The news is more than ten days old by now: TimesSelect Surpasses 270,000 Subscribers in Less Than Two Months is the November 9 press release. Various people have parsed this release for meaning, direction, and the future of all information. Personally, I find it most telling that TimesSelect is such a non-entity in my daily news consumption.
Beyond my review of the introductory experience, I haven’t come across a single article behind the pay wall. No one has forwarded an email, no one has blogged an article, and my few articles a week from the Technology feed never led me any farther.
Coincidentally, my News Tracker subscription ended on November 12, three days after the release.
Dear News Tracker Subscriber,
You are receiving this e-mail because our records indicate your
News Tracker subscription has ended.
News Tracker is now a part of TimesSelect, a new premium service on NYTimes.com.
If you subscribe to TimesSelect you will maintain all of your News Tracker
preferences in addition to getting exclusive online access to the Times’s Op-ed
and select News Columnists and extensive access to The Archive.
(snip)
If you wish to subscribe to TimesSelect, and keep your News Tracker
preferences and alerts, please purchase or sign up for TimesSelect.
(snip)
If you do not wish to continue your News Tracker subscription, no action is necessary,
as your subscription has ended.
I’m pleased that NYT did not roll over my subscription in an opt-opt manner. That decision gives the customer some credit for intent, and boosts my confidence in the numbers cited. I appreciate politeness.
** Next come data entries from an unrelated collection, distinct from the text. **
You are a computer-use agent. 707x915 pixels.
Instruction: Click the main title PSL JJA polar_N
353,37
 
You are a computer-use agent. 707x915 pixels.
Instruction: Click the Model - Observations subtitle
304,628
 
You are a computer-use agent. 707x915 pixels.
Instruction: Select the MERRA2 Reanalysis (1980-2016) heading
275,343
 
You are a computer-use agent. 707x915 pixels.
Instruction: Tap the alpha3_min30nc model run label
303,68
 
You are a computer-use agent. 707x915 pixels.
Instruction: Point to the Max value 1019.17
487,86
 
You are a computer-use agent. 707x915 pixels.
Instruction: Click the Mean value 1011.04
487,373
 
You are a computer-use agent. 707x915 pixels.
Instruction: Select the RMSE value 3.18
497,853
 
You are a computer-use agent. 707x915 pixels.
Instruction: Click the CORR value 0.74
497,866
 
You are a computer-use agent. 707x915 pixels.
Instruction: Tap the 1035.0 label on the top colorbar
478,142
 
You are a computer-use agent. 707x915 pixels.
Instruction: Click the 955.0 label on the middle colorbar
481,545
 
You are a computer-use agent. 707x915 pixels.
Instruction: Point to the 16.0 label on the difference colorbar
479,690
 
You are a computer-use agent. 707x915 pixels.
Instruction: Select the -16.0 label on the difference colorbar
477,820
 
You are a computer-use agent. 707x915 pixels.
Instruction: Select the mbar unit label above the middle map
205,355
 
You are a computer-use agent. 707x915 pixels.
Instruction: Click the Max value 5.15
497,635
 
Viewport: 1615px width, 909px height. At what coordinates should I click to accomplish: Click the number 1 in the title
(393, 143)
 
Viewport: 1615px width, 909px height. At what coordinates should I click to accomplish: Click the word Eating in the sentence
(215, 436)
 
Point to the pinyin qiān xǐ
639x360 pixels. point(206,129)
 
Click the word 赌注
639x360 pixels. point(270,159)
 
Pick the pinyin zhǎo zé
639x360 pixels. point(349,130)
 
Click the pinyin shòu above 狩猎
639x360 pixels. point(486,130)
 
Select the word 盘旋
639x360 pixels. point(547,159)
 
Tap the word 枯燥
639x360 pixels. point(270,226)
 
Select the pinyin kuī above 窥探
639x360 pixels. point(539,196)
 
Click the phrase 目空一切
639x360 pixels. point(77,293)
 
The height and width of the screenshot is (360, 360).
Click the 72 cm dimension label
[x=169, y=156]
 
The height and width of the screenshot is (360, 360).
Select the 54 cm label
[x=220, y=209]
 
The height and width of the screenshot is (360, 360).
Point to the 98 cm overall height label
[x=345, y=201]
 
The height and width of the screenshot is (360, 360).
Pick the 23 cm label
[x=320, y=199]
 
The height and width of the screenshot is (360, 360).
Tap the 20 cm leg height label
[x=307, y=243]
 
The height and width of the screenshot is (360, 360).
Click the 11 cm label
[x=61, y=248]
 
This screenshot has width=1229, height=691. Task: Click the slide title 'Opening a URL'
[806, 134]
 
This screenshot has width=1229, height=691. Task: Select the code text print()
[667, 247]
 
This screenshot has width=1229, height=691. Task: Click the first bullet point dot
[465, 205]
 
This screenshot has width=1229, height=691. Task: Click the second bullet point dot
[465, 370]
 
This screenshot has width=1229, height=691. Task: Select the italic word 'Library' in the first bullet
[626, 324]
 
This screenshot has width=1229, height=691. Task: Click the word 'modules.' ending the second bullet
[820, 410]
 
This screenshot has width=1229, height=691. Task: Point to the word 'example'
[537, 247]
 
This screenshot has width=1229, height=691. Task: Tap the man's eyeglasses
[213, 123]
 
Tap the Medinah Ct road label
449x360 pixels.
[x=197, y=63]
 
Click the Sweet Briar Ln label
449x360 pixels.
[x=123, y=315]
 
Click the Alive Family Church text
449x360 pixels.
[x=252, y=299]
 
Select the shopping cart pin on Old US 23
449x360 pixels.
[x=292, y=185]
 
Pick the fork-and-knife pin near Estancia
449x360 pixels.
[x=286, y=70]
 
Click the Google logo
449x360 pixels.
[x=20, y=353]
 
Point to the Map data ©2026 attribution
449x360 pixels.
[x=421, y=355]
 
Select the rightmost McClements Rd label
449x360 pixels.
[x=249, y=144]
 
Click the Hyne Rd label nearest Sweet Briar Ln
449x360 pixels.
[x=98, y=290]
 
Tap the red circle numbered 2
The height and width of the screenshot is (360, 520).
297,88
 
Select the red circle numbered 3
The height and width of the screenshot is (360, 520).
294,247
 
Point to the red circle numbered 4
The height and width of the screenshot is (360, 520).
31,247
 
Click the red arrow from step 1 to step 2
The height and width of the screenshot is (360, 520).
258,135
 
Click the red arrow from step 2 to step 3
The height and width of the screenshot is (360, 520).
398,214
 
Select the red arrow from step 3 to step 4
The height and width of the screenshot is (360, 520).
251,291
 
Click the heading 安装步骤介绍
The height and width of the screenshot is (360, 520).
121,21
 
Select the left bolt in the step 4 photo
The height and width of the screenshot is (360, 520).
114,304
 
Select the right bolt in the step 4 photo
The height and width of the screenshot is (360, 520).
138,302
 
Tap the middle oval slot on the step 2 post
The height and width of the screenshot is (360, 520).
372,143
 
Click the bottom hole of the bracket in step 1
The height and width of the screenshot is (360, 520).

I do know of at least one print subscriber who has struggled — and given up — on enabling his free TimesSelect subscription, so the “convert from print” numbers can only go up. But it’s telling that the need for the information has not lifted my colleague’s efforts enough to go beyond the frustration of the process. If he were not reading the print edition, would he miss what’s available via TimesSelect?
That’s the question that NYT needs to find the right answer to over the next decade or so. I think they have at least that long to make this transition, but maybe people and events will move faster than I imagine.